» WHAT YOU SHOULD DO
Reproduce the rows starting at the line containing "You are a GUI" and ending with the last row, changing "dropdown" to "menu" and leaving everything else unchanged.

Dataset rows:
····················

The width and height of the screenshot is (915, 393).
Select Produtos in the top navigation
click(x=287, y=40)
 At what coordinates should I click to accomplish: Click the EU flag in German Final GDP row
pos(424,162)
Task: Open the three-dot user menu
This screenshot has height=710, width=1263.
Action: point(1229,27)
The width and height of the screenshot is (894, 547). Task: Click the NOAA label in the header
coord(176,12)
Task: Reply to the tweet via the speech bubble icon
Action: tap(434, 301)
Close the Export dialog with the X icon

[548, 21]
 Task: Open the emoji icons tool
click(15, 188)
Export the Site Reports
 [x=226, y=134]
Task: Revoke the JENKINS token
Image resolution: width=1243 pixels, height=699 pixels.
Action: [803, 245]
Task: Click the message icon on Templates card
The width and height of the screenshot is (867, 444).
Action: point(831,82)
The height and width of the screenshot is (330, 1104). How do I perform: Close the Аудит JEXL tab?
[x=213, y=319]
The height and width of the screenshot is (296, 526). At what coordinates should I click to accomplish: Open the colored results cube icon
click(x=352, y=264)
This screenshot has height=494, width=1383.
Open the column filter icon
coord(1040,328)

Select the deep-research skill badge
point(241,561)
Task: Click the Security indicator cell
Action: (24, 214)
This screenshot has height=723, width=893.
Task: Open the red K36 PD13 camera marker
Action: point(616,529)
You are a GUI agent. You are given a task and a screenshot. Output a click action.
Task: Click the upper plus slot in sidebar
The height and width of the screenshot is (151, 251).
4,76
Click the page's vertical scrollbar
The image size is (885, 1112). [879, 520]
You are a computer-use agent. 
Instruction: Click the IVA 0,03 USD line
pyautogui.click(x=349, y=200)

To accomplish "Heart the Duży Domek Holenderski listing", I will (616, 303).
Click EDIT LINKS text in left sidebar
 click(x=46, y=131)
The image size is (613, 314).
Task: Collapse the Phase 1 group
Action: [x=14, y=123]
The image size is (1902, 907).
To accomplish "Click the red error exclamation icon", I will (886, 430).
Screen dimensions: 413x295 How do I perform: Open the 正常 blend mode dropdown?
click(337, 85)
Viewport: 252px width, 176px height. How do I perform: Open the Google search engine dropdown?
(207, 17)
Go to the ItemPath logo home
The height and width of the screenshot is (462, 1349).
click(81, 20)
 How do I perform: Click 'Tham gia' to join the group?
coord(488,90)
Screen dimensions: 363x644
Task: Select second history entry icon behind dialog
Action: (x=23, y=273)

····················

» EXERCISE ANSWER
You are a GUI agent. You are given a task and a screenshot. Output a click action.
Task: Click the upper plus slot in sidebar
The height and width of the screenshot is (151, 251).
4,76
Click the page's vertical scrollbar
The image size is (885, 1112). [879, 520]
You are a computer-use agent. 
Instruction: Click the IVA 0,03 USD line
pyautogui.click(x=349, y=200)

To accomplish "Heart the Duży Domek Holenderski listing", I will (616, 303).
Click EDIT LINKS text in left sidebar
 click(x=46, y=131)
The image size is (613, 314).
Task: Collapse the Phase 1 group
Action: [x=14, y=123]
The image size is (1902, 907).
To accomplish "Click the red error exclamation icon", I will (886, 430).
Screen dimensions: 413x295 How do I perform: Open the 正常 blend mode menu?
click(337, 85)
Viewport: 252px width, 176px height. How do I perform: Open the Google search engine menu?
(207, 17)
Go to the ItemPath logo home
The height and width of the screenshot is (462, 1349).
click(81, 20)
 How do I perform: Click 'Tham gia' to join the group?
coord(488,90)
Screen dimensions: 363x644
Task: Select second history entry icon behind dialog
Action: (x=23, y=273)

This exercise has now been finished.